Audio tape recordings, item (1744): Restricted: fragile; use surrogate. For access to original consult curatorial staff. [Readers must use listening copies of these original tapes].

Preferred Citation for Publication:

Erik H. and Joan M. Erikson Papers, 1925-1985 (MS Am 2031). Houghton Library, Harvard University.

Biographical / Historical

German born (as Erik Homburger), Erik Erikson (1902-1994) was an American psychoanalyst, educator and author. In 1930 he married Joan Mowat Serson, a Canadian dancer and artist. In 1933 they immigrated from Vienna to the U.S. He was best known for his work in child development and life-span studies, coining the phrase "identity crisis", and in the field that became known as psychohistory.
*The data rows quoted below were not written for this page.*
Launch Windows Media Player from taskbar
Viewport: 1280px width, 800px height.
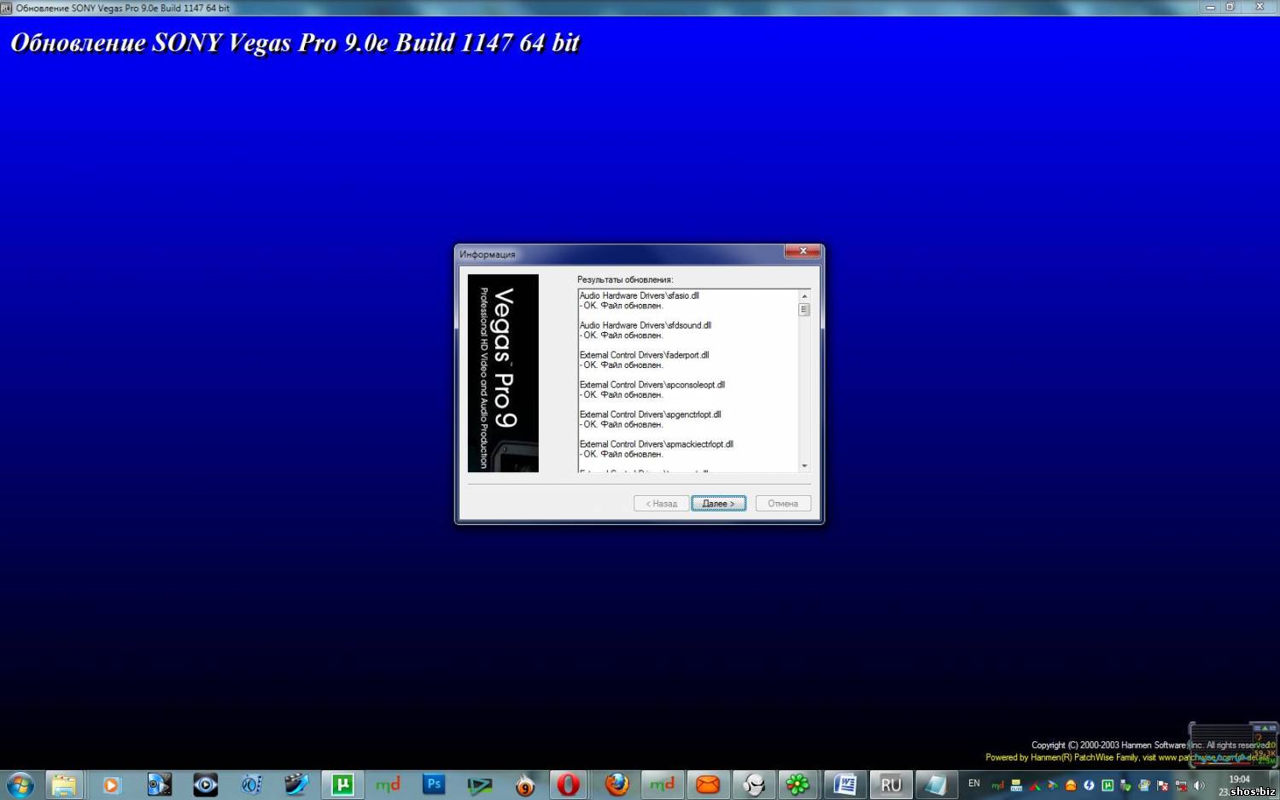click(111, 785)
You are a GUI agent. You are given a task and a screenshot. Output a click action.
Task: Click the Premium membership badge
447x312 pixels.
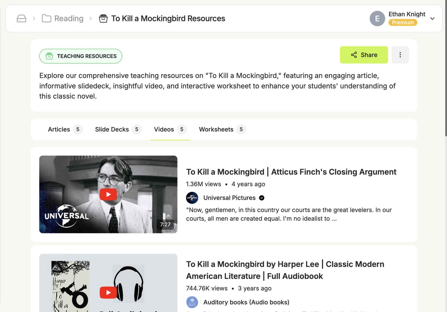403,23
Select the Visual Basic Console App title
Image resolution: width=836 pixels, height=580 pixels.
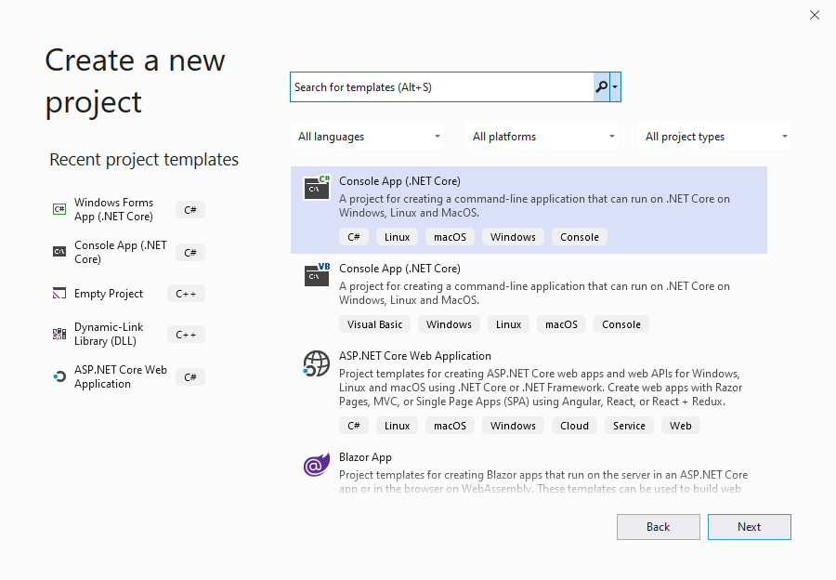[399, 269]
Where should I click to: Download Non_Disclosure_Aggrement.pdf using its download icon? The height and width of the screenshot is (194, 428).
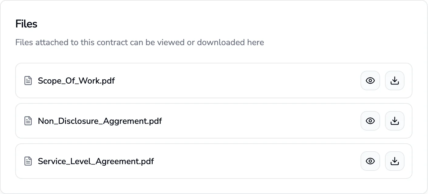click(394, 121)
Organized into the following series: Please note that several item numbers were inadvertently omitted from this finding aid, thus numbering will not always be sequential.

Scope and Contents

The papers of Erik Homburger Erikson, the German born American psychoanalyst and educator, contain correspondence, compositions, source files, clinical records (including notes, drawings, photographs and slides), clippings, audio tapes of presentations and awards and citations. There are some materials concerning his co-editor and wife, Joan Mowat Serson Erikson. The collection spans the American years, almost nothing is here that pre-dates their 1933 arrival in the United States. Though the papers contain letters and compositions between 1933 and 1960, the bulk of the papers are post-1960. The correspondence sections are abundant in letters with colleagues of the psychoanalytic/academic community such as Peter Blos, Anna Freud, Gerald Holton, Julian Huxley, Sudhir Kakar, Robert P. Knight, Robert Lifton, Margaret Mead, Alexander Mitscherlich, Lois Barclay Murphy, Maria and Gerhart Piers, Don Price, David Rapaport, David Riesman, Nevitt Sanford, Neil Smelser, Benjamin Spock, David Van Tassel and Robert Wallerstein. Erikson's connection to the Austen Riggs center, Stockbridge, Massachusetts figures prominently in both the correspondence and the clinical sections of the papers. There are also lenghty files to and from the W.W. Norton Publishing Co., George Brockway, President. Family letters are rare--there are only a few letters to and from his children and his sisters.
Of particular note in the composition sections are the manuscripts for the various lecture series that Erikson delivered throughout the years, such as: lectures in India (both in the 1960's and 1970's), the Gauss seminars at Princeton University (1969), Loyola University (Chicago, 1970), Godkin lectures at Harvard University (1972), the Jefferson lectures for the National Endowment for the Humanities (1973), and the Einstein lectures for the symposium in Jerusalem (1979). Materials relating to "Play" abound throughout. There are, however, no manuscripts for his major works, Childhood and Society, Young Man Luther or Gandhi's Truth and there are scant materials relating to his teaching at Harvard University during the 1960's. The compositions of a clinical nature contain observation notes, photos, slides and drawings of patients and subjects from various time periods including: work at Yale University in the 1930's; University of California--Berkeley study from the 1940's; Austen Riggs work from the 1950's-1970's; research carried out in India and Pakistan, the Charleston Playhouse, the Manhattan Country Day School and the Crow Indians, from the 1960's and 1970's.